▼▼▼
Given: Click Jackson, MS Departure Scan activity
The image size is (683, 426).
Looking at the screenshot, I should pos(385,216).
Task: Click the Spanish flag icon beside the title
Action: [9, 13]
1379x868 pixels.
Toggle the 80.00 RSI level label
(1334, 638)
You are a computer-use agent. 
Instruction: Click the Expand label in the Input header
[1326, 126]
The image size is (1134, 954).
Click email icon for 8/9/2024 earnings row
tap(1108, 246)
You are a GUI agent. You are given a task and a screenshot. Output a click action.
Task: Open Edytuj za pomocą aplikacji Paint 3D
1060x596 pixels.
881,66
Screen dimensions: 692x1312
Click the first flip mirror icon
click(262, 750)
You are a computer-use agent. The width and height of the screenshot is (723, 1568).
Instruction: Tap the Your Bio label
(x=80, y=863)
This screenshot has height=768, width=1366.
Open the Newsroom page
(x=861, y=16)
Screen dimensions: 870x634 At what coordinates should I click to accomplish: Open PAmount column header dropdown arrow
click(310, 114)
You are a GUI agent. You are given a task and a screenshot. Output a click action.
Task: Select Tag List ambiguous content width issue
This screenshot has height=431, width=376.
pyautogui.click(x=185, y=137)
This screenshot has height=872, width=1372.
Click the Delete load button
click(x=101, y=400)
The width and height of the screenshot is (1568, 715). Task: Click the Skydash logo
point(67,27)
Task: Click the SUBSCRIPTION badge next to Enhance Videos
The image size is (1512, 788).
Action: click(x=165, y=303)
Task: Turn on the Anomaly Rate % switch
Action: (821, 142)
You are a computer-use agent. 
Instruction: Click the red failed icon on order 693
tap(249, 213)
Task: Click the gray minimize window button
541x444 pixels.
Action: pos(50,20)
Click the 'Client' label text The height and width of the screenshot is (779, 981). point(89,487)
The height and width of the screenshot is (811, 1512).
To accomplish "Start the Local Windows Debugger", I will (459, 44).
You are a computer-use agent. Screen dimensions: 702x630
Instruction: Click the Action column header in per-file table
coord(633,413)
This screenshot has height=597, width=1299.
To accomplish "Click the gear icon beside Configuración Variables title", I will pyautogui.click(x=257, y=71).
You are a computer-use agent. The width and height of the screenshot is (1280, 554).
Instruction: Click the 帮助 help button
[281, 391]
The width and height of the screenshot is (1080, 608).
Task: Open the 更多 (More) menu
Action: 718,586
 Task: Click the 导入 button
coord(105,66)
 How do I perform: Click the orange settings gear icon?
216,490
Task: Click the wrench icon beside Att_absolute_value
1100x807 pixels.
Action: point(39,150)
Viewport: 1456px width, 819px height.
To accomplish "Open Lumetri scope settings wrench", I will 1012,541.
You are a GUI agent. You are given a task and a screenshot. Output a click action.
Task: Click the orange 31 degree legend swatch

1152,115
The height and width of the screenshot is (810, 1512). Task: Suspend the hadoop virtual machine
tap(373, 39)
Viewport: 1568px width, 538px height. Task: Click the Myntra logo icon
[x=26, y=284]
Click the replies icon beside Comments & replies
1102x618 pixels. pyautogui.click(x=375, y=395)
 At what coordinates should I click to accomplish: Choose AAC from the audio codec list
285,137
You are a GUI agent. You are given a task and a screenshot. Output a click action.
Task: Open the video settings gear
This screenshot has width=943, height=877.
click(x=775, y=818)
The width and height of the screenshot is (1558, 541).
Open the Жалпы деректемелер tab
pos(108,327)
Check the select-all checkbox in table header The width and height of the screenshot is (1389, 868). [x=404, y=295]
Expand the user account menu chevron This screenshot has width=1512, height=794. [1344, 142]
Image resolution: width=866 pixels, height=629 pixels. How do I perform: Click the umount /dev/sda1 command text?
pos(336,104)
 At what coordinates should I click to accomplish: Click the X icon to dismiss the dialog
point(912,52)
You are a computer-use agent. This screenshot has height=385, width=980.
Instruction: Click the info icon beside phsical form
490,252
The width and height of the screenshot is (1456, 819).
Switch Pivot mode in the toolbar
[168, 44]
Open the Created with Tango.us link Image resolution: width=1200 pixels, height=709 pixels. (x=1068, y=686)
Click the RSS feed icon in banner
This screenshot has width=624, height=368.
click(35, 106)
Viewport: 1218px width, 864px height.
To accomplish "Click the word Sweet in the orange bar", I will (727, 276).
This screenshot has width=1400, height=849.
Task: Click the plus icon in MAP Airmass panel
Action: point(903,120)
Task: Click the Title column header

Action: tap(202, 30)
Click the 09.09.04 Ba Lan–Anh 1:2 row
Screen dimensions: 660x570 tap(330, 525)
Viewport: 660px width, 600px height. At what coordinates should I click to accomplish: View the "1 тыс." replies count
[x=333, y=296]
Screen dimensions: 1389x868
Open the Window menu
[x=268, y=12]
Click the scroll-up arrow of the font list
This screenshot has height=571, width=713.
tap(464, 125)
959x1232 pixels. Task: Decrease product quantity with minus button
▲▲▲
→ TASK STATEMENT
Pull out every line of the records above that contains the string "column". Case counts, so match only that exact capitalization.

→ EXERCISE OUTPUT
Screen dimensions: 870x634 At what coordinates should I click to accomplish: Open PAmount column header dropdown arrow
Instruction: Click the Action column header in per-file table
Task: Click the Title column header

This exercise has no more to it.